Extrait source
C’est aller un peu vite en besogne. Outre le fait qu’il s’agit là du premier film véritablement élaboré, «l’oubli» des autres films par les historiens du cinéma ne résulte-t-il pas de la rupture que représente Afrique sur Seine dans la relation France-Afrique ? Car au-delà de l’allégeance de la première partie du film, la deuxième montre des jeunes qui se rencontrent au Quartier latin et en appelle à l’amour qui rapproche les peuples : «Le monde au Quartier latin s’assemble, s’assimile pour essayer de fondre au soleil de l’amour les antiques barrières de préjugés et de monuments de haine, afin de se rapprocher, afin de se comprendre malgré les classifications que les hommes ont faites de l’Histoire des peuples justes. A la solidarité calculée, à la fraternité de principe et sans chaleur, place au bonheur partagé, place aux nourritures terrestres, des fruits de la terre pour tous, des fruits de la culture pour tous. Et c’est dans ce vieux quartier des lettres et des sciences que s’ouvre le vent d’espoir, de bonheur et d’amour». L’amour interracial est évoqué en suivant une belle blonde sur le scooter d’un des protagonistes noirs et dans le commentaire : «Et qu’ensemble encore, amis noirs et jaunes, amis noirs et blancs, dans nos rondes d’amour, cœur à cœur, coude à coude par-delà les ténèbres, nous gagnions la bataille de la lumière à la face de Dieu, à la face des autres!»

On retrouve de façon plus prosaïque cette thématique amoureuse dans Les Princes noirs de Saint-Germain-des-Prés de Ben Diogaye Beye (Sénégal, 1975), consacré à la drague par les beaux Africains des jeunes Françaises et qui se termine sur cet encart : «quinze ans après les indépendances, les mêmes fantasmes», tandis qu’A nous deux, France dressait le portrait d’une femme noire désireuse de rivaliser avec les Parisiennes. Alors que le cinéma colonial a sans cesse présenté des couples Colonisée/Français comme des couples impossibles, sans jamais déboucher, en contradiction avec le discours propagandiste d’un «mariage» avec les colonies, sur un métissage qui mettrait en danger l’intégrité de la race porteuse de civilisation,  le couple mixte est ainsi posé comme la revendication d’un rapport égalitaire dès les premiers films d’Afrique noire.

Données brutes
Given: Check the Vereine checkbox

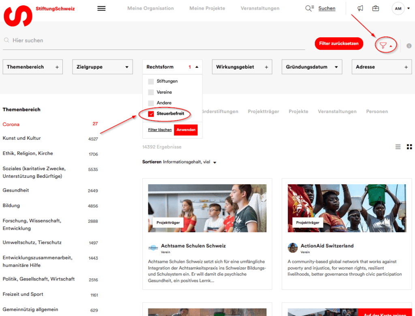Looking at the screenshot, I should tap(151, 92).
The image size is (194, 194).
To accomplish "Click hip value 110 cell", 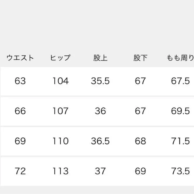I will click(x=60, y=141).

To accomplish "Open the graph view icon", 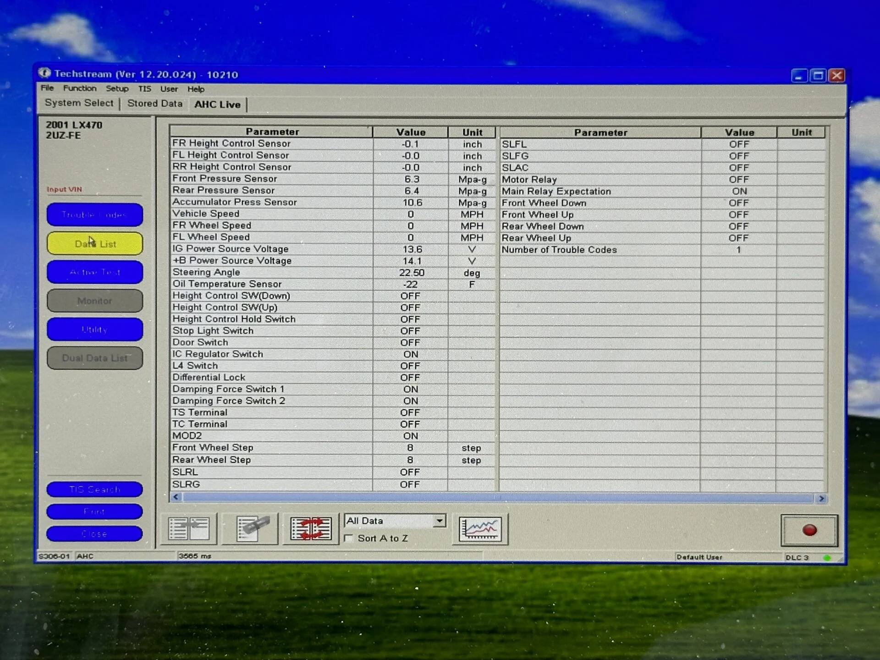I will click(x=480, y=529).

Objectif de la tâche
Répondez brièvement à ces questions en vous fondant sur l'extrait source :
1. Dans quel quartier de Paris les jeunes de la deuxième partie d'Afrique sur Seine se rencontrent-ils ?
2. Qui a réalisé Les Princes noirs de Saint-Germain-des-Prés, et en quelle année ?
3. Quel film dressait le portrait d'une femme noire désireuse de rivaliser avec les Parisiennes ?
Les données ne sont d'aucune utilité ici.

Réponse rédigée
1. Au Quartier latin.
2. Ben Diogaye Beye, en 1975.
3. A nous deux, France.